** START Available records **

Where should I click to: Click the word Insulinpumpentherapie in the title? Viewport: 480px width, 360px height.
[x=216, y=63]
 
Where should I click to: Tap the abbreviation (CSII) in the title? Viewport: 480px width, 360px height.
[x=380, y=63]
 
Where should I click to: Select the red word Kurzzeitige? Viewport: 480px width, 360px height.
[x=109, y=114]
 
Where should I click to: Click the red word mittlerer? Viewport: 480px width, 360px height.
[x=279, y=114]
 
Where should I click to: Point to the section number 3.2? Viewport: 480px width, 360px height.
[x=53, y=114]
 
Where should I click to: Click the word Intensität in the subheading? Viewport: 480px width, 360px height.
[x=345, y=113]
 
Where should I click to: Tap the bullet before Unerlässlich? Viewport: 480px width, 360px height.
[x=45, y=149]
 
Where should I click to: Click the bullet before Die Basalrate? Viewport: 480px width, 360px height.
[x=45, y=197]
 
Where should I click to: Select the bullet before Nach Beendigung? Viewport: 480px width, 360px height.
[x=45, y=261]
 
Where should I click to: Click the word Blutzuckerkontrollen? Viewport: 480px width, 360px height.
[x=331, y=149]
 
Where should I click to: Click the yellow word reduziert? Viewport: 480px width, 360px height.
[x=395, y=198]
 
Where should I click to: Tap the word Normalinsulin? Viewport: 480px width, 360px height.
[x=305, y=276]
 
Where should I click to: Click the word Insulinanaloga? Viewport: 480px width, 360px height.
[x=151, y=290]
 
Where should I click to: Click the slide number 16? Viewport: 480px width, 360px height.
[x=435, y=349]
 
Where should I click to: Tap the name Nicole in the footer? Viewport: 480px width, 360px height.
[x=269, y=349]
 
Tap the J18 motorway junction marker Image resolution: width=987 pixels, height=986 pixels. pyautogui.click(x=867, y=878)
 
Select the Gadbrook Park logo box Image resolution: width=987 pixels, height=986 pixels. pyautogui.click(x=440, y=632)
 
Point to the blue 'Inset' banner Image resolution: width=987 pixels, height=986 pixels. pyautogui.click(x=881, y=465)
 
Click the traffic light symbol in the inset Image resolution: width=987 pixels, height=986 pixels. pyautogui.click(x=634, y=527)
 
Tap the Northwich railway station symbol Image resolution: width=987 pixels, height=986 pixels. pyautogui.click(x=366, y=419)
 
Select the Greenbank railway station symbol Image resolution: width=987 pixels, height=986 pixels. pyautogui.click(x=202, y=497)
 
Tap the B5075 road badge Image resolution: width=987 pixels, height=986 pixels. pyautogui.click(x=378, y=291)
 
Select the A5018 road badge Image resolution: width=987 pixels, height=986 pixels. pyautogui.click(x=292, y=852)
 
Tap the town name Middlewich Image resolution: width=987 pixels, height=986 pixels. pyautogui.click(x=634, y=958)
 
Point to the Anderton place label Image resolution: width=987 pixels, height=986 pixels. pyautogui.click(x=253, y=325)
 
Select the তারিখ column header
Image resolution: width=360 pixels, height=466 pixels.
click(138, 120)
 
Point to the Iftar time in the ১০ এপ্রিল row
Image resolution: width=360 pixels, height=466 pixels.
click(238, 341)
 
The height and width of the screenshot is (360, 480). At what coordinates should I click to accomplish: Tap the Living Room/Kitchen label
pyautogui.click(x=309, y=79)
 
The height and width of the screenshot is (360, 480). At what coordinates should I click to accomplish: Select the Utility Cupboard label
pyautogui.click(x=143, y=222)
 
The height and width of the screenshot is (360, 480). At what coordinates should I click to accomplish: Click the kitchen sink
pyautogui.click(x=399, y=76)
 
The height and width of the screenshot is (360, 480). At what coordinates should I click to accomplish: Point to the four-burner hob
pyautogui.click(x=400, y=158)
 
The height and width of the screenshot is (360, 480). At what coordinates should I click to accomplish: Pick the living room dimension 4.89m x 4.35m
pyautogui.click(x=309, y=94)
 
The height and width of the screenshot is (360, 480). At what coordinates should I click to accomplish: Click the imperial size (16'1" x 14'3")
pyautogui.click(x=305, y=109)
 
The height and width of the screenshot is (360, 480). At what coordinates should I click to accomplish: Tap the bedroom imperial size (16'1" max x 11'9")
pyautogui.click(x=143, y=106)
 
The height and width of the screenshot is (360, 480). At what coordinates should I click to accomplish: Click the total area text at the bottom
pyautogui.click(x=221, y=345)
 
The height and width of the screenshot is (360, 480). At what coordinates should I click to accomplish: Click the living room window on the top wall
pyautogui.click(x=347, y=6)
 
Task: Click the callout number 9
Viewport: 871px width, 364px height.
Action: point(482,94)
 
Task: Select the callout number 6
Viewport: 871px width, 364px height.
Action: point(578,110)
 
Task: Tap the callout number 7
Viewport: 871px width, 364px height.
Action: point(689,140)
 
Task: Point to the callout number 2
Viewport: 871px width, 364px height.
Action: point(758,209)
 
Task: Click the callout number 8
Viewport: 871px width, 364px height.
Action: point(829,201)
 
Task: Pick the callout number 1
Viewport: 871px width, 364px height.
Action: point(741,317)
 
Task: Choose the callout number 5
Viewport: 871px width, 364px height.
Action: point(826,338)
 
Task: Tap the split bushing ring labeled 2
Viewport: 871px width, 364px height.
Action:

** END Available records **

• [Exercise]
Edit the records above by replacing every "callout number" with "callout label", and reproduce all the lines with nothing else changed.

• [Exercise result]
Where should I click to: Click the word Insulinpumpentherapie in the title? Viewport: 480px width, 360px height.
[x=216, y=63]
 
Where should I click to: Tap the abbreviation (CSII) in the title? Viewport: 480px width, 360px height.
[x=380, y=63]
 
Where should I click to: Select the red word Kurzzeitige? Viewport: 480px width, 360px height.
[x=109, y=114]
 
Where should I click to: Click the red word mittlerer? Viewport: 480px width, 360px height.
[x=279, y=114]
 
Where should I click to: Point to the section number 3.2? Viewport: 480px width, 360px height.
[x=53, y=114]
 
Where should I click to: Click the word Intensität in the subheading? Viewport: 480px width, 360px height.
[x=345, y=113]
 
Where should I click to: Tap the bullet before Unerlässlich? Viewport: 480px width, 360px height.
[x=45, y=149]
 
Where should I click to: Click the bullet before Die Basalrate? Viewport: 480px width, 360px height.
[x=45, y=197]
 
Where should I click to: Select the bullet before Nach Beendigung? Viewport: 480px width, 360px height.
[x=45, y=261]
 
Where should I click to: Click the word Blutzuckerkontrollen? Viewport: 480px width, 360px height.
[x=331, y=149]
 
Where should I click to: Click the yellow word reduziert? Viewport: 480px width, 360px height.
[x=395, y=198]
 
Where should I click to: Tap the word Normalinsulin? Viewport: 480px width, 360px height.
[x=305, y=276]
 
Where should I click to: Click the word Insulinanaloga? Viewport: 480px width, 360px height.
[x=151, y=290]
 
Where should I click to: Click the slide number 16? Viewport: 480px width, 360px height.
[x=435, y=349]
 
Where should I click to: Tap the name Nicole in the footer? Viewport: 480px width, 360px height.
[x=269, y=349]
 
Tap the J18 motorway junction marker Image resolution: width=987 pixels, height=986 pixels. pyautogui.click(x=867, y=878)
 
Select the Gadbrook Park logo box Image resolution: width=987 pixels, height=986 pixels. pyautogui.click(x=440, y=632)
 
Point to the blue 'Inset' banner Image resolution: width=987 pixels, height=986 pixels. pyautogui.click(x=881, y=465)
 
Click the traffic light symbol in the inset Image resolution: width=987 pixels, height=986 pixels. pyautogui.click(x=634, y=527)
 
Tap the Northwich railway station symbol Image resolution: width=987 pixels, height=986 pixels. pyautogui.click(x=366, y=419)
 
Select the Greenbank railway station symbol Image resolution: width=987 pixels, height=986 pixels. pyautogui.click(x=202, y=497)
 
Tap the B5075 road badge Image resolution: width=987 pixels, height=986 pixels. pyautogui.click(x=378, y=291)
 
Select the A5018 road badge Image resolution: width=987 pixels, height=986 pixels. pyautogui.click(x=292, y=852)
 
Tap the town name Middlewich Image resolution: width=987 pixels, height=986 pixels. pyautogui.click(x=634, y=958)
 
Point to the Anderton place label Image resolution: width=987 pixels, height=986 pixels. pyautogui.click(x=253, y=325)
 
Select the তারিখ column header
Image resolution: width=360 pixels, height=466 pixels.
click(138, 120)
 
Point to the Iftar time in the ১০ এপ্রিল row
Image resolution: width=360 pixels, height=466 pixels.
click(238, 341)
 
The height and width of the screenshot is (360, 480). At what coordinates should I click to accomplish: Tap the Living Room/Kitchen label
pyautogui.click(x=309, y=79)
 
The height and width of the screenshot is (360, 480). At what coordinates should I click to accomplish: Select the Utility Cupboard label
pyautogui.click(x=143, y=222)
 
The height and width of the screenshot is (360, 480). At what coordinates should I click to accomplish: Click the kitchen sink
pyautogui.click(x=399, y=76)
 
The height and width of the screenshot is (360, 480). At what coordinates should I click to accomplish: Point to the four-burner hob
pyautogui.click(x=400, y=158)
 
The height and width of the screenshot is (360, 480). At what coordinates should I click to accomplish: Pick the living room dimension 4.89m x 4.35m
pyautogui.click(x=309, y=94)
 
The height and width of the screenshot is (360, 480). At what coordinates should I click to accomplish: Click the imperial size (16'1" x 14'3")
pyautogui.click(x=305, y=109)
 
The height and width of the screenshot is (360, 480). At what coordinates should I click to accomplish: Tap the bedroom imperial size (16'1" max x 11'9")
pyautogui.click(x=143, y=106)
 
The height and width of the screenshot is (360, 480). At what coordinates should I click to accomplish: Click the total area text at the bottom
pyautogui.click(x=221, y=345)
 
The height and width of the screenshot is (360, 480). At what coordinates should I click to accomplish: Click the living room window on the top wall
pyautogui.click(x=347, y=6)
 
Task: Click the callout label 9
Viewport: 871px width, 364px height.
Action: point(482,94)
 
Task: Select the callout label 6
Viewport: 871px width, 364px height.
Action: point(578,110)
 
Task: Tap the callout label 7
Viewport: 871px width, 364px height.
Action: point(689,140)
 
Task: Point to the callout label 2
Viewport: 871px width, 364px height.
Action: point(758,209)
 
Task: Click the callout label 8
Viewport: 871px width, 364px height.
Action: point(829,201)
 
Task: Pick the callout label 1
Viewport: 871px width, 364px height.
Action: point(741,317)
 
Task: Choose the callout label 5
Viewport: 871px width, 364px height.
Action: point(826,338)
 
Task: Tap the split bushing ring labeled 2
Viewport: 871px width, 364px height.
Action:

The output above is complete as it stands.